*TASK INPUT*.

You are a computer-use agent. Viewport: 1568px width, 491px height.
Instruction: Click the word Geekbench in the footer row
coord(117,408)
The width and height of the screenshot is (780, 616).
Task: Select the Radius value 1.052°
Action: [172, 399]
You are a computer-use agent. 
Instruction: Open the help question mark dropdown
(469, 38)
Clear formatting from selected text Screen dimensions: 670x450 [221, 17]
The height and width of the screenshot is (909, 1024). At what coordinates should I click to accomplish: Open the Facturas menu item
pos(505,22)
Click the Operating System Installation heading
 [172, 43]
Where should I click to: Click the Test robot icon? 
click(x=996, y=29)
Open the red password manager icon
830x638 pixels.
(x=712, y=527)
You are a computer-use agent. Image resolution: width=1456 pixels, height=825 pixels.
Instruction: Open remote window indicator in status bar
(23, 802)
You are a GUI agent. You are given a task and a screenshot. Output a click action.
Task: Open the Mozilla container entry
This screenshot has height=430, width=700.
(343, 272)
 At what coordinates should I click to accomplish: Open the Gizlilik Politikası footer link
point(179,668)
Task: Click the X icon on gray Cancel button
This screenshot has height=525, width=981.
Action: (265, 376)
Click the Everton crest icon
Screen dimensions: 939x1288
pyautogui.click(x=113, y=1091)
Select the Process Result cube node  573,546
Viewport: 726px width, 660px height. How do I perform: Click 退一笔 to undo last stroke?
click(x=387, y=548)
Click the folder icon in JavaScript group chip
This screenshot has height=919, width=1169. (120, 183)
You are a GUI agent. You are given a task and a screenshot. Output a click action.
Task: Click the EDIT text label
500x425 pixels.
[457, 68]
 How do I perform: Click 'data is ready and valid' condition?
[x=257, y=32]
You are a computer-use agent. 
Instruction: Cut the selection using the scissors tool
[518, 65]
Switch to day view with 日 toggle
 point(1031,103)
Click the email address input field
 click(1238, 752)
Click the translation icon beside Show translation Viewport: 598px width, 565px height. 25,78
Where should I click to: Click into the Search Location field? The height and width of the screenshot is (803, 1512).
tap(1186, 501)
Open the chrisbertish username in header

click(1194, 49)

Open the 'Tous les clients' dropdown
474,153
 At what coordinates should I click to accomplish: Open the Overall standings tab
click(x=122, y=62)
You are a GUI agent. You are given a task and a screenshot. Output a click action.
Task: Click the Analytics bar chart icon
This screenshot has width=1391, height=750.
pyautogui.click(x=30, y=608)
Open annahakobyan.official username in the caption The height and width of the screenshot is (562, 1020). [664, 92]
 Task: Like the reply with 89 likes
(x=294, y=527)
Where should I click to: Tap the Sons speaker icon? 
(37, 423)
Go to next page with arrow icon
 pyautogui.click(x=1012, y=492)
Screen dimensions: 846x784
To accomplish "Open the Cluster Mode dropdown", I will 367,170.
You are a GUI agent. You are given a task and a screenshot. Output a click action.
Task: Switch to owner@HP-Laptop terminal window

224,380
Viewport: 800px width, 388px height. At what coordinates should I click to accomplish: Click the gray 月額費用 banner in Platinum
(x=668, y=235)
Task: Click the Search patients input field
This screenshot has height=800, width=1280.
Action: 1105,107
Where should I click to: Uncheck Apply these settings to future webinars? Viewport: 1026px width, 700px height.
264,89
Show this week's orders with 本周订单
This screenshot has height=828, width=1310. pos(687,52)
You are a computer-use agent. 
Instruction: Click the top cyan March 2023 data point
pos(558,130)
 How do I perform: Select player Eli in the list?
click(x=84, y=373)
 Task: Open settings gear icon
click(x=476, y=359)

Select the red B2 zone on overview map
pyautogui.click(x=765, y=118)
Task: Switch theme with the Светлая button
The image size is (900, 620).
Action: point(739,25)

*TASK DETAILS*. The required output is each line from the one with "Where should I click to: Click into" through the end of the material above, repeated exactly with both ends included.

*PROBLEM SOLUTION*.
Where should I click to: Click into the Search Location field? The height and width of the screenshot is (803, 1512).
tap(1186, 501)
Open the chrisbertish username in header

click(1194, 49)

Open the 'Tous les clients' dropdown
474,153
 At what coordinates should I click to accomplish: Open the Overall standings tab
click(x=122, y=62)
You are a GUI agent. You are given a task and a screenshot. Output a click action.
Task: Click the Analytics bar chart icon
This screenshot has width=1391, height=750.
pyautogui.click(x=30, y=608)
Open annahakobyan.official username in the caption The height and width of the screenshot is (562, 1020). [664, 92]
 Task: Like the reply with 89 likes
(x=294, y=527)
Where should I click to: Tap the Sons speaker icon? 
(37, 423)
Go to next page with arrow icon
 pyautogui.click(x=1012, y=492)
Screen dimensions: 846x784
To accomplish "Open the Cluster Mode dropdown", I will 367,170.
You are a GUI agent. You are given a task and a screenshot. Output a click action.
Task: Switch to owner@HP-Laptop terminal window

224,380
Viewport: 800px width, 388px height. At what coordinates should I click to accomplish: Click the gray 月額費用 banner in Platinum
(x=668, y=235)
Task: Click the Search patients input field
This screenshot has height=800, width=1280.
Action: 1105,107
Where should I click to: Uncheck Apply these settings to future webinars? Viewport: 1026px width, 700px height.
264,89
Show this week's orders with 本周订单
This screenshot has height=828, width=1310. pos(687,52)
You are a computer-use agent. 
Instruction: Click the top cyan March 2023 data point
pos(558,130)
 How do I perform: Select player Eli in the list?
click(x=84, y=373)
 Task: Open settings gear icon
click(x=476, y=359)

Select the red B2 zone on overview map
pyautogui.click(x=765, y=118)
Task: Switch theme with the Светлая button
The image size is (900, 620).
Action: point(739,25)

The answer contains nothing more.